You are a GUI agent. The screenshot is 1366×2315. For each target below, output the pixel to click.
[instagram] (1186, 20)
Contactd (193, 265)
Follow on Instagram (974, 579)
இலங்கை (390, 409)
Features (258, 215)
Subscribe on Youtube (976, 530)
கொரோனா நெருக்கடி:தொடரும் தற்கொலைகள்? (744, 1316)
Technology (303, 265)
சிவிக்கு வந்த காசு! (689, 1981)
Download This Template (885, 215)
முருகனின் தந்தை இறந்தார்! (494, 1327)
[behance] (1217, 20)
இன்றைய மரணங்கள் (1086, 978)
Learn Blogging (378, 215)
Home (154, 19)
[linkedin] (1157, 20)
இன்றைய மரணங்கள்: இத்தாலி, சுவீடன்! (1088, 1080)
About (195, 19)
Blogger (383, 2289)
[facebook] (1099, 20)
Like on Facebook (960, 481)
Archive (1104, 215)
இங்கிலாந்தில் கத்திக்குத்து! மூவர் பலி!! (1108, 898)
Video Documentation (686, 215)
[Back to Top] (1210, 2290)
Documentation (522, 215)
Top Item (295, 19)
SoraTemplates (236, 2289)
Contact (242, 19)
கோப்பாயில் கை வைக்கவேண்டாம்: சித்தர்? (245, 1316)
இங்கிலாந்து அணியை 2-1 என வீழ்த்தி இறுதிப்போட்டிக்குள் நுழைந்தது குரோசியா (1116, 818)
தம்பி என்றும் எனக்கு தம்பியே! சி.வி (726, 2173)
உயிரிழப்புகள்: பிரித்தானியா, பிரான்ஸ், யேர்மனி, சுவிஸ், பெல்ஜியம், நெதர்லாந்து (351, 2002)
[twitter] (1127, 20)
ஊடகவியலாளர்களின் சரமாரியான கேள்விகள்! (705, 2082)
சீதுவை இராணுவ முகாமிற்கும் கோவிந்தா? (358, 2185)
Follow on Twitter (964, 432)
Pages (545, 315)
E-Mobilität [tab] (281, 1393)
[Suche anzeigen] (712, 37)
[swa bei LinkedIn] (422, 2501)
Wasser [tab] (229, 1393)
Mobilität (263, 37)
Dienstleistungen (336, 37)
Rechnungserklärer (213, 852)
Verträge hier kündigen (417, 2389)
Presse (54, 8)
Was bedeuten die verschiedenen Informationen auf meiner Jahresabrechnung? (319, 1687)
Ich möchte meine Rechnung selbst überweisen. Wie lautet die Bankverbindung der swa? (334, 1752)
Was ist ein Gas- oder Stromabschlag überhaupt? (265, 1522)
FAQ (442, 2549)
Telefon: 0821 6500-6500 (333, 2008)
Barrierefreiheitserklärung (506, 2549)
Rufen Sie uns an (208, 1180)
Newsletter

####

*What you need to do*. Print exactly the lines of the listing above starting at the line containing "சிவிக்கு வந்த காசு! (689, 1981)" and ending at the line containing "[twitter] (1127, 20)", both included.

*Response to the task*.
சிவிக்கு வந்த காசு! (689, 1981)
Download This Template (885, 215)
முருகனின் தந்தை இறந்தார்! (494, 1327)
[behance] (1217, 20)
இன்றைய மரணங்கள் (1086, 978)
Learn Blogging (378, 215)
Home (154, 19)
[linkedin] (1157, 20)
இன்றைய மரணங்கள்: இத்தாலி, சுவீடன்! (1088, 1080)
About (195, 19)
Blogger (383, 2289)
[facebook] (1099, 20)
Like on Facebook (960, 481)
Archive (1104, 215)
இங்கிலாந்தில் கத்திக்குத்து! மூவர் பலி!! (1108, 898)
Video Documentation (686, 215)
[Back to Top] (1210, 2290)
Documentation (522, 215)
Top Item (295, 19)
SoraTemplates (236, 2289)
Contact (242, 19)
கோப்பாயில் கை வைக்கவேண்டாம்: சித்தர்? (245, 1316)
இங்கிலாந்து அணியை 2-1 என வீழ்த்தி இறுதிப்போட்டிக்குள் நுழைந்தது குரோசியா (1116, 818)
தம்பி என்றும் எனக்கு தம்பியே! சி.வி (726, 2173)
உயிரிழப்புகள்: பிரித்தானியா, பிரான்ஸ், யேர்மனி, சுவிஸ், பெல்ஜியம், நெதர்லாந்து (351, 2002)
[twitter] (1127, 20)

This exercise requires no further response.